Identificare questi fattori è importante per prevenire nuove cadute.
Conseguenze delle cadute
- Il 5-10% delle cadute causa lesioni serie come fratture o ferite alla testa.
- Circa l’1% delle cadute provoca una frattura al femore, che può portare a un aumento della mortalità entro un anno e a una perdita di autonomia.
- Dal 30% al 70% degli anziani che cadono sviluppa ansia e paura di cadere di nuovo, con conseguente disabilità.
Cadute e sincope: qual è il legame?
In alcuni casi, soprattutto quando non si capiscono bene le circostanze della caduta, questa può essere causata da una sincope, cioè una perdita temporanea di coscienza dovuta a un calo del flusso di sangue al cervello.
Circa il 15% delle cadute che arrivano al pronto soccorso non hanno una causa chiara e possono nascondere episodi di sincope.

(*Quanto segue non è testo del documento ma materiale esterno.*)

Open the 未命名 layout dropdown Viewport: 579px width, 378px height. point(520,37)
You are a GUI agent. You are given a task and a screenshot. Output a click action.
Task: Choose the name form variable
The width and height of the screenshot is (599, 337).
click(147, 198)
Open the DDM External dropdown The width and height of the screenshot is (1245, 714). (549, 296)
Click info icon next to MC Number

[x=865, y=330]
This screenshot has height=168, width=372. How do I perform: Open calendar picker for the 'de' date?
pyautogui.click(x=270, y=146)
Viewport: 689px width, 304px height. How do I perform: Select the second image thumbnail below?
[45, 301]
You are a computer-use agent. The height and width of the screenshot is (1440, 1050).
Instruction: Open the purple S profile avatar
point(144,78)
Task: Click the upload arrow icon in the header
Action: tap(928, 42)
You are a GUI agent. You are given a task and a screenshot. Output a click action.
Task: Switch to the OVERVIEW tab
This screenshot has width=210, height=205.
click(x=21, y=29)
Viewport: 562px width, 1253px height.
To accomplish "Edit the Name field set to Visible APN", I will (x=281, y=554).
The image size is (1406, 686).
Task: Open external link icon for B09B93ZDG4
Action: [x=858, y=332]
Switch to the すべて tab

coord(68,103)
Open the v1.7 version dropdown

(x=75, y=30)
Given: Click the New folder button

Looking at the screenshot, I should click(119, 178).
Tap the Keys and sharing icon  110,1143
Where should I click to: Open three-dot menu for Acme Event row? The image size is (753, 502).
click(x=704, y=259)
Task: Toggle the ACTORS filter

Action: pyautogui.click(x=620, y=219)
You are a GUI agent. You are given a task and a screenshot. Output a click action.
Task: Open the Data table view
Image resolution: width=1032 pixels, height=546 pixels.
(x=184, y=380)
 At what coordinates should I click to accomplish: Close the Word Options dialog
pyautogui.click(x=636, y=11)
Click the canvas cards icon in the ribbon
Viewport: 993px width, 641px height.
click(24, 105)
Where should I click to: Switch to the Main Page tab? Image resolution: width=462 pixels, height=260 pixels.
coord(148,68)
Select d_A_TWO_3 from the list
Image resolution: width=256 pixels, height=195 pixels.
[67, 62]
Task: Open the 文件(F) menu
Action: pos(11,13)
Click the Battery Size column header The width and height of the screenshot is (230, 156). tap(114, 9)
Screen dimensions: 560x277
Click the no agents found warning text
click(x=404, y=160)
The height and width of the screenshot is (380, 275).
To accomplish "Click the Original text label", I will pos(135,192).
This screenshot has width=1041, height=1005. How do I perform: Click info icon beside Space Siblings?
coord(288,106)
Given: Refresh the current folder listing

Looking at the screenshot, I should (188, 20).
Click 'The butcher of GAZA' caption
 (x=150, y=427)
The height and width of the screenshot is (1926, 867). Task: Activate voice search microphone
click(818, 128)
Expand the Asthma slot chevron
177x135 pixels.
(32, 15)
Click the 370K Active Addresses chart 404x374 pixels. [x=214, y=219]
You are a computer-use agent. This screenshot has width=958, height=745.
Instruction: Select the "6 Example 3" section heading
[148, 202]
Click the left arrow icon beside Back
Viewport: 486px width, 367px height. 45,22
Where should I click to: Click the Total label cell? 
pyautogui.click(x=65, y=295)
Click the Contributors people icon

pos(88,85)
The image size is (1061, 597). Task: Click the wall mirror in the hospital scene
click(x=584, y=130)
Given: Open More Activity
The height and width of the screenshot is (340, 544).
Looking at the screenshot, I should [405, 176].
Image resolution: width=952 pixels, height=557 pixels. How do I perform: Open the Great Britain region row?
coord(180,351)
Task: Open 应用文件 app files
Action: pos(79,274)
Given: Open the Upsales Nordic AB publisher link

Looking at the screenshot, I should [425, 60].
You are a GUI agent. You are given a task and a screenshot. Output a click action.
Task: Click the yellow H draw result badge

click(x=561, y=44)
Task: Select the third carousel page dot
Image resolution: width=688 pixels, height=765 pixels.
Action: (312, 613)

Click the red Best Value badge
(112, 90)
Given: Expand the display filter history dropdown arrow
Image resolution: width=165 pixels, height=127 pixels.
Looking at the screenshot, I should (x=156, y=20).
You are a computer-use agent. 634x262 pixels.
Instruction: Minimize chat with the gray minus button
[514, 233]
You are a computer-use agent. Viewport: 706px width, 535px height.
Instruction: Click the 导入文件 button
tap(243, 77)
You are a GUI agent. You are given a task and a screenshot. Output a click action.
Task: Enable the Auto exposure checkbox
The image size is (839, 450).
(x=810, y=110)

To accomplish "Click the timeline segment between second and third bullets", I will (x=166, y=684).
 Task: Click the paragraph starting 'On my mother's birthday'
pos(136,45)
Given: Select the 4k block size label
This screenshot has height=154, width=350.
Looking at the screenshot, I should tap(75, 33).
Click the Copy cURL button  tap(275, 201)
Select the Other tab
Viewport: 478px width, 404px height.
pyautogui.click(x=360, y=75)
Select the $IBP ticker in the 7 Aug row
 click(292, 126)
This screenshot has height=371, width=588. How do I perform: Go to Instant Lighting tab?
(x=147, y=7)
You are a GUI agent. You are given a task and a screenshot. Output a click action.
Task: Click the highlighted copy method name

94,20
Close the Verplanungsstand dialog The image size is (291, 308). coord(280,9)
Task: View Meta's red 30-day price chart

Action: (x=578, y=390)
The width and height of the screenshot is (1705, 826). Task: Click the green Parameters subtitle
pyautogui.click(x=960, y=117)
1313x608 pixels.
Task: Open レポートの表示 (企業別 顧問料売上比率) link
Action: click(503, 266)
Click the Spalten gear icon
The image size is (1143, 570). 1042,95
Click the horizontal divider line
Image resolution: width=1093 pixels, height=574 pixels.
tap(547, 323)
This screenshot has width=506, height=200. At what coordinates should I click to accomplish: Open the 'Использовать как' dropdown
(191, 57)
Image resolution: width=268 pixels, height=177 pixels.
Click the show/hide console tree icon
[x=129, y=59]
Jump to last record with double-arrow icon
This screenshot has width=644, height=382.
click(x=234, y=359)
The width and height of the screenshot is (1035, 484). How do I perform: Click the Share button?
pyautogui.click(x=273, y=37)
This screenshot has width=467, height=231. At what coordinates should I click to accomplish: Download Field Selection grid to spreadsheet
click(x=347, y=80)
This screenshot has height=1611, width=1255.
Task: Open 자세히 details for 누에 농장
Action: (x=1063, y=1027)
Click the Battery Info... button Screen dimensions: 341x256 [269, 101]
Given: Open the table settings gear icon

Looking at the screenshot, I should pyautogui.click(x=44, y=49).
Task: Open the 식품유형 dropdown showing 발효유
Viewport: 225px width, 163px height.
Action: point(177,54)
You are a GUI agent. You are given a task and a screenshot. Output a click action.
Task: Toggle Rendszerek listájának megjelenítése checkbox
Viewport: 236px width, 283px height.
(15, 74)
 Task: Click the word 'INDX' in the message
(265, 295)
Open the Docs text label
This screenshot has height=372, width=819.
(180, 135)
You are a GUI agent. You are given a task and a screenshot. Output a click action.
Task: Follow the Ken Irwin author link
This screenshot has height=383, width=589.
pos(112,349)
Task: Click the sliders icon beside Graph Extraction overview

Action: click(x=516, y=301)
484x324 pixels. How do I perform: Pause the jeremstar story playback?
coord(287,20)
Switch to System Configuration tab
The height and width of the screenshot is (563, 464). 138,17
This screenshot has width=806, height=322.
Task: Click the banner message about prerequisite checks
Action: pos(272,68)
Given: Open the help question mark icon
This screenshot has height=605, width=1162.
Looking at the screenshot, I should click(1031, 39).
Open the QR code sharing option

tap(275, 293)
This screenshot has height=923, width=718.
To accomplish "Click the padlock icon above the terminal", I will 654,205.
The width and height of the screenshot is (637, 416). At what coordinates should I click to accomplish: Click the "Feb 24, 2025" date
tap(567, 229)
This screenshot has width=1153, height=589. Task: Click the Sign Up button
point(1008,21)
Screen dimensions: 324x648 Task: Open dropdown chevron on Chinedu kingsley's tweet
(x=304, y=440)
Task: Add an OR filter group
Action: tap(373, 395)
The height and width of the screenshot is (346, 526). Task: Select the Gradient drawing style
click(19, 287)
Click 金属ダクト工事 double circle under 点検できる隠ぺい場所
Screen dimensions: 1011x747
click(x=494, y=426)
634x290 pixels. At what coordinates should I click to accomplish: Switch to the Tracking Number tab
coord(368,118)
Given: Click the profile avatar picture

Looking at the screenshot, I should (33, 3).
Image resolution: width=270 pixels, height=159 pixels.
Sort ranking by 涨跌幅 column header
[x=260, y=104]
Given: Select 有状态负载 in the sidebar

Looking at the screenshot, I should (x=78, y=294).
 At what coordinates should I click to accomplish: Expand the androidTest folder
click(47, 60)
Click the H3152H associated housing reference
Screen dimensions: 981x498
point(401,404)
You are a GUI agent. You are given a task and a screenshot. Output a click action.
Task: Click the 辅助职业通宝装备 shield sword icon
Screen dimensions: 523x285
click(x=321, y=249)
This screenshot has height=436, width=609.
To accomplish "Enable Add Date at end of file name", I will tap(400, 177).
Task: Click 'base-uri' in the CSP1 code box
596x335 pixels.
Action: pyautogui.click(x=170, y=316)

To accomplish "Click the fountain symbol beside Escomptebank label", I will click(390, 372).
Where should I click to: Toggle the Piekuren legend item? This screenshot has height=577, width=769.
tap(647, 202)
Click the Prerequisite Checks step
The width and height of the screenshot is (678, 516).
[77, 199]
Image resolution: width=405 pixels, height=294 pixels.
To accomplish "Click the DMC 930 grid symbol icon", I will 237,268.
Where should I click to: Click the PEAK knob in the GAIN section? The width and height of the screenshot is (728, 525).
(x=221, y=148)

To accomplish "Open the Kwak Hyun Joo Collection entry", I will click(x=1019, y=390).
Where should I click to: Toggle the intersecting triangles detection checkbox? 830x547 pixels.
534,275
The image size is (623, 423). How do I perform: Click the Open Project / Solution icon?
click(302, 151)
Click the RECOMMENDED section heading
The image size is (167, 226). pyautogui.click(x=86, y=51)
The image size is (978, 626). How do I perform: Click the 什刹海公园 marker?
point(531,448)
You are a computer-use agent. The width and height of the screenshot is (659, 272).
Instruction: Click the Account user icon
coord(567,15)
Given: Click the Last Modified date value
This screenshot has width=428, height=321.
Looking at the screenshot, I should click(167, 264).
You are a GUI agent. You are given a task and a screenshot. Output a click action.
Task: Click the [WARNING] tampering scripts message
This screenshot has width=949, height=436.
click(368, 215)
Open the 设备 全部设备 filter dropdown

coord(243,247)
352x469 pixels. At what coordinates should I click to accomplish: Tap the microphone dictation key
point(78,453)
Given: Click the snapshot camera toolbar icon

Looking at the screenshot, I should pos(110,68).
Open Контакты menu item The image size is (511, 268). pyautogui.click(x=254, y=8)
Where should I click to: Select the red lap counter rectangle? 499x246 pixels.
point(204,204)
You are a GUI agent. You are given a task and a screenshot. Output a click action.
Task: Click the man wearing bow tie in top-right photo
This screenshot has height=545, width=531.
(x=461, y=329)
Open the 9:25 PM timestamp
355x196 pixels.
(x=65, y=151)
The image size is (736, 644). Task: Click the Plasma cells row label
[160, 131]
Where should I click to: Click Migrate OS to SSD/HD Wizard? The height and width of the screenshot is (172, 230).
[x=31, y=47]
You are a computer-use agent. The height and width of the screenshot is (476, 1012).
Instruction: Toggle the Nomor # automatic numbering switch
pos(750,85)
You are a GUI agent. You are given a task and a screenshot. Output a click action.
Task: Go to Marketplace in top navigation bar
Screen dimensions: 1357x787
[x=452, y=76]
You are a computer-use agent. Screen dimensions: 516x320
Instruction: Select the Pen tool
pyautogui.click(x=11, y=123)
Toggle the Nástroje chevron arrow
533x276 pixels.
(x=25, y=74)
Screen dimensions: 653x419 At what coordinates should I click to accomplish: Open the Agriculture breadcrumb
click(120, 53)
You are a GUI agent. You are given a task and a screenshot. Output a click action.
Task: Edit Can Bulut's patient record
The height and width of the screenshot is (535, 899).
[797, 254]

Uno studio ha mostrato che in molti anziani con cadute non spiegate si trova una condizione chiamata ipersensibilità del seno carotideo, che può causare svenimenti. In alcuni casi, l’impianto di un pacemaker può aiutare a ridurre il rischio di nuove cadute.
Come si valuta una caduta non spiegata
Quando un anziano cade senza una causa evidente, è importante escludere la presenza di:
- Ipotensione ortostatica: un calo della pressione sanguigna quando ci si alza in piedi, che può causare instabilità e cadute.
- Eventi sincopali, cioè brevi perdite di coscienza.
Per questo motivo, in alcuni casi si applicano esami simili a quelli usati per valutare gli svenimenti, come il massaggio del seno carotideo, per capire se la caduta è stata causata da un episodio sincopale.
Impatto sociale ed economico delle cadute
Le cadute negli anziani hanno un grande impatto anche dal punto di vista economico, con costi elevati per il sistema sanitario, soprattutto quando le cause delle cadute non sono chiare. In Inghilterra, ad esempio, le cadute rappresentano una spesa molto significativa per la sanità pubblica.
Gestione e prevenzione
Per migliorare la gestione delle cadute, in alcuni ospedali sono nate strutture dedicate che valutano sia le cadute sia gli svenimenti, aiutando a ridurre i tempi di degenza e migliorare l’assistenza.
Tuttavia, rimane ancora aperto il dibattito su quali pazienti con cadute non spiegate debbano essere sottoposti a valutazioni specifiche per la sincope. Sono necessari ulteriori studi per definire il percorso diagnostico migliore.
In conclusione
Le cadute e gli svenimenti sono eventi molto comuni e spesso gravi negli anziani. A volte una caduta può essere la manifestazione di uno svenimento non riconosciuto. Capire le cause delle cadute è fondamentale per prevenirle, ridurre le complicanze e migliorare la qualità della vita delle persone anziane.